I'm pretty sure I already saw this question somewhere (comp.lang.c++? Google doesn't seem to find it there either) but a quick search here doesn't seem to find it so here it is:

Why does the std::map operator[] create an object if the key doesn't exist? I don't know but for me this seems counter-intuitive if you compare to most other operator[] (like std::vector) where if you use it you must be sure that the index exists. I'm wondering what's the rationale for implementing this behavior in std::map. Like I said wouldn't it be more intuitive to act more like an index in a vector and crash (well undefined behavior I guess) when accessed with an invalid key?

Refining my question after seeing the answers:

Ok so far I got a lot of answers saying basically it's cheap so why not or things similar. I totally agree with that but why not use a dedicated function for that (I think one of the comment said that in java there is no operator[] and the function is called put)? My point is why doesn't map operator[] work like a vector? If I use operator[] on an out of range index on a vector I wouldn't like it to insert an element even if it was cheap because that probably mean an error in my code. My point is why isn't it the same thing with map. I mean, for me, using operator[] on a map would mean: i know this key already exist (for whatever reason, i just inserted it, I have redundancy somewhere, whatever). I think it would be more intuitive that way.

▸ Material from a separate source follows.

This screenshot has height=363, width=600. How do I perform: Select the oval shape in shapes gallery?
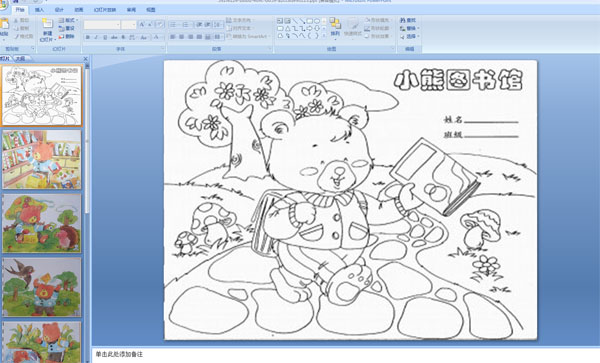click(x=317, y=21)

That said what are the advantage of doing the current behavior with operator[] (and only for that, I agree that a function with the current behavior should be there, just not operator[])? Maybe it give clearer code that way? I don't know.

Another answer was that it already existed that way so why not keep it but then, probably when they (the ones before stl) choose to implement it that way they found it provided an advantage or something? So my question is basically: why choose to implement it that way, meaning a somewhat lack of consistency with other operator[]. What benefit do it give?

Thanks

Because operator[] returns a reference to the value itself and so the only way to indicate a problem would be to throw an exception (and in general, the STL rarely throws exceptions).

If you don't like this behavior, you can use map::find instead. It returns an iterator instead of the value. This allows it to return a special iterator when the value is not found (it returns map::end ) but also requires you to dereference the iterator to get at the value.

Standard says (23.3.1.2/1) that operator[] returns (*((insert(make_pair(x, T()))).first)).second . That's the reason. It returns reference T& . There is no way to return invalid reference. And it returns reference because it is very convenient I guess, isn't it?

To answer your real question: there's no convincing explanation as to why it was done that way. "Just because".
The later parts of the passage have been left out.